Hace mucho tiempo que el hedor traspasa los muros de la Zarzuela: en la residencia de Juan Carlos Borbón se acumula la mugre y la corrupción, los negocios sucios y los entramados de intereses organizados, antes, por Prado y Colón de Carvajal o por otros testaferros, por delincuentes como Mario Conde o Javier de la Rosa, o por Corinna zu Sayn-Wittgenstein. Ha desviado dinero público, ha defraudado a Hacienda, ha utilizado fondos reservados para pagar el silencio de sus amantes, como en el caso de Bárbara Rey, ha utilizado a los servicios secretos para asaltar domicilios de personas que podían perjudicarle, ha mandado habilitar residencias para su amante Corinna, y se permite caprichos como hacerse construir un pabellón (que costó tres millones de euros) para colgar sus trofeos de caza, con cargo al dinero público. La lista sería interminable. Viajes privados siempre pagados con fondos públicos, décadas de «escapadas secretas» con su amante de turno; o las ciento cincuenta personas que trabajan, a jornada completa, para esa familia de parásitos sociales, ilustran su carácter.
¿Cómo ha sido posible? Por la protección de los gobiernos y el silencio de la prensa. Protegido por una casa real que no duda en mentir, como en la foto de Stuttgart, en 2006, donde aparecía con Corinna zu Sayn-Wittgenstein, o declarando a los periodistas que Juan Carlos Borbón permanecía «trabajando en su despacho» mientras estaba de safari en Boswana. Una «casa real» que ocultó (sirviendo sólo imágenes de Cuenca o Teruel) el insultante viaje de luna de miel que hicieron Felipe Borbón y Letizia Ortiz por el mundo, puro despilfarro pagado por los ciudadanos. La historia de Juan Carlos Borbón es la de una gran mentira, la de un monarca corrupto cuya vida ha consistido en cazar, navegar, viajar, atender a sus amantes y frecuentar los mejores restaurantes del mundo, acumulado, mientras tanto, una fortuna de tres mil millones de euros, siempre protegido por una omertà mafiosa.
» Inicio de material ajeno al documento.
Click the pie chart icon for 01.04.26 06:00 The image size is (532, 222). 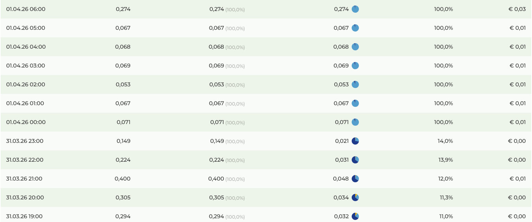point(355,9)
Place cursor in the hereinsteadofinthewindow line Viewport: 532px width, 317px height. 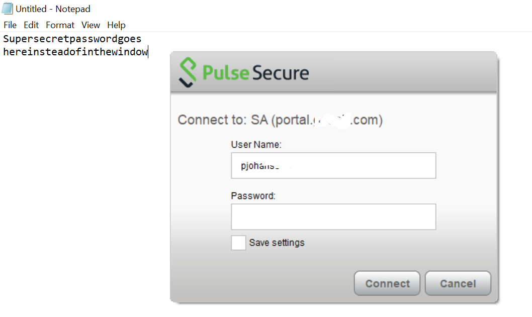coord(75,52)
Spottorno, jefe de la casa real; Sanz Roldán, jefe del CNI, y Felipe González fueron los encargados de organizar la operación relevo con Felipe Borbón, un hombre casi cincuentón que no ha trabajado en su vida y cuya función es perfectamente inútil, ante la evidencia de que España necesita una república digna, para no padecer la vergüenza de la impunidad con que vive Juan Carlos Borbón, soportando a una familia que avergüenza al país.
Ana Romero, Final de partida
Madrid, 2015, La esfera de los libros.